A Place to Have a Drink, in the Middle of Nowhere: Mama Shelter was my hotel, way the hell out there in the 20th on rue de Bagnolet. I don't recommend staying here, because (a) it's way the hell out there, and (b) I saw no evidence that there's anything charming about the 20th, and it doesn't have any of the basics that make everywhere else in Paris so great, and I couldn't shake the feeling that I was in the Bronx, and (c) the darkness of my room was laughable, and the whole aesthetic is much more acceptable to visit than to live in. But if you're having dinner anywhere in the northeast direction of town, and you want an actual mixed drink instead of a glass of wine, this is the place: everybody here is drinking real cocktails, made properly by bartenders who knew what they're doing. And it's physically a great bar, an under-lit rectangle surrounded by barstools, in the middle of a giant room with dozens of tables, very contemporary industrial-chic (something like Lot 22, but laid out better, and more upright). I don't know what the restaurant serves, but it's clearly a destination resto for people who don't live in the 20th. Plus there are taxis to be found outside, what with all the well-heeled people constantly arriving from the better arrondisements. (Yet another tic of the big city: fashionable people heading out to oases of chicness in des bas quartiers.)

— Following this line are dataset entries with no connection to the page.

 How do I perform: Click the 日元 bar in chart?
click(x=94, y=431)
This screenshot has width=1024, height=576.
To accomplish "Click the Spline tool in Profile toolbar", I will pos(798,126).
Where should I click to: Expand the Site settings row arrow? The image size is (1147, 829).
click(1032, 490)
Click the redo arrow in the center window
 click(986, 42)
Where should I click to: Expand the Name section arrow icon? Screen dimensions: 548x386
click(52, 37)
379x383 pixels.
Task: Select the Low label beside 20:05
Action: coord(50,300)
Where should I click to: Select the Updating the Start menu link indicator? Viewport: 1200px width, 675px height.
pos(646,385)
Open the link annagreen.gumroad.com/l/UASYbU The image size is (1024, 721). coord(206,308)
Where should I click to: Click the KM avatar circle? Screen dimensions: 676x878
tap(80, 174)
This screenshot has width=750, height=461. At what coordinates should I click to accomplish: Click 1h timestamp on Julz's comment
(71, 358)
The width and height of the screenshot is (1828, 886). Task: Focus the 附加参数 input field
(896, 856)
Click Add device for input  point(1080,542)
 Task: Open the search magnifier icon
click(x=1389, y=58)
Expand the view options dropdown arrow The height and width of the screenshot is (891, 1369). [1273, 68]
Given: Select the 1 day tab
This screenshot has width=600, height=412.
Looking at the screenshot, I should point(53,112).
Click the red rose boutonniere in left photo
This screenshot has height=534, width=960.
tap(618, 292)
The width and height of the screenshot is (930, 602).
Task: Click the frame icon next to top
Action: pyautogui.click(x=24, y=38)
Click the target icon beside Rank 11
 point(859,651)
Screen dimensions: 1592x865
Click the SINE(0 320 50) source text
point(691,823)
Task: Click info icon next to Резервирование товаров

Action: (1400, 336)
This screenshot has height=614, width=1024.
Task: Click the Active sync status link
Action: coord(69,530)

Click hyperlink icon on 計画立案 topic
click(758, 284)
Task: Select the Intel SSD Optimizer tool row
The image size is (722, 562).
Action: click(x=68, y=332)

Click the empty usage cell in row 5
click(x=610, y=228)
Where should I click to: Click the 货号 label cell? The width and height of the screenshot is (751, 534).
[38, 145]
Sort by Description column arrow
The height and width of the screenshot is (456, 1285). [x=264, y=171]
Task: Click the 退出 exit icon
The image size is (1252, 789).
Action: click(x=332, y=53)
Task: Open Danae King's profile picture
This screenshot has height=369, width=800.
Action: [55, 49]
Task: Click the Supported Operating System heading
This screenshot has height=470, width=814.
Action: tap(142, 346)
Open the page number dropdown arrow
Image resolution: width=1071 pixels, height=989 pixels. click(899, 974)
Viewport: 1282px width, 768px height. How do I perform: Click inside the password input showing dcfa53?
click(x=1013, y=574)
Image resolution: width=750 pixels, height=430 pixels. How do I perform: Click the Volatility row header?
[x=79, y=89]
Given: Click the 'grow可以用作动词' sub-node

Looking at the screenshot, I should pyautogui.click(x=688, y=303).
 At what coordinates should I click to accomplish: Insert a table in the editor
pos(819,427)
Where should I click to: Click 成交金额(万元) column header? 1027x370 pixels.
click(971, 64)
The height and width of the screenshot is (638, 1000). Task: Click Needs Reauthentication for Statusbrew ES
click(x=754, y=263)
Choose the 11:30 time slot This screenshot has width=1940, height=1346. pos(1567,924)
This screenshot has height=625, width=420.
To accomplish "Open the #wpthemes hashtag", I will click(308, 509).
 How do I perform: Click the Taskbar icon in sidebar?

A Place to Have Coffee, Heading Toward the Middle of Nowhere: If for some reason you find yourself east of the Bastille, tired and cold and maybe needing to pee, and you're in the vicinity of the Ledru Rollin station, then by all means glance around the intersection for a brasserie that might look a little down-at-the-heels. If it's winter, you'll need to push aside the semi-opaque plastic curtain that shelters the terrasse, where you don't want to sit, because that's not the point, not here. Go inside. Clamber up onto a barstool and order a cafe. Then let your eyes wander around at the walls, the bar, the ceiling . . . all a small Art Nouveau masterpiece, fluid forms carved from wood, surfaces painstakingly painted in now washed-out colors, then neglected for a century, not exactly in disrepair but certainly in need of at least a good cleaning. There's the clatter of spoons on saucers and the rustle of newspapers and the hushed tones of a low-key lover's quarrel in the corner; there's the surge of a small crowd coming in from the subway, familiar Bonjours all around. It's a remarkable little unremarkable little place.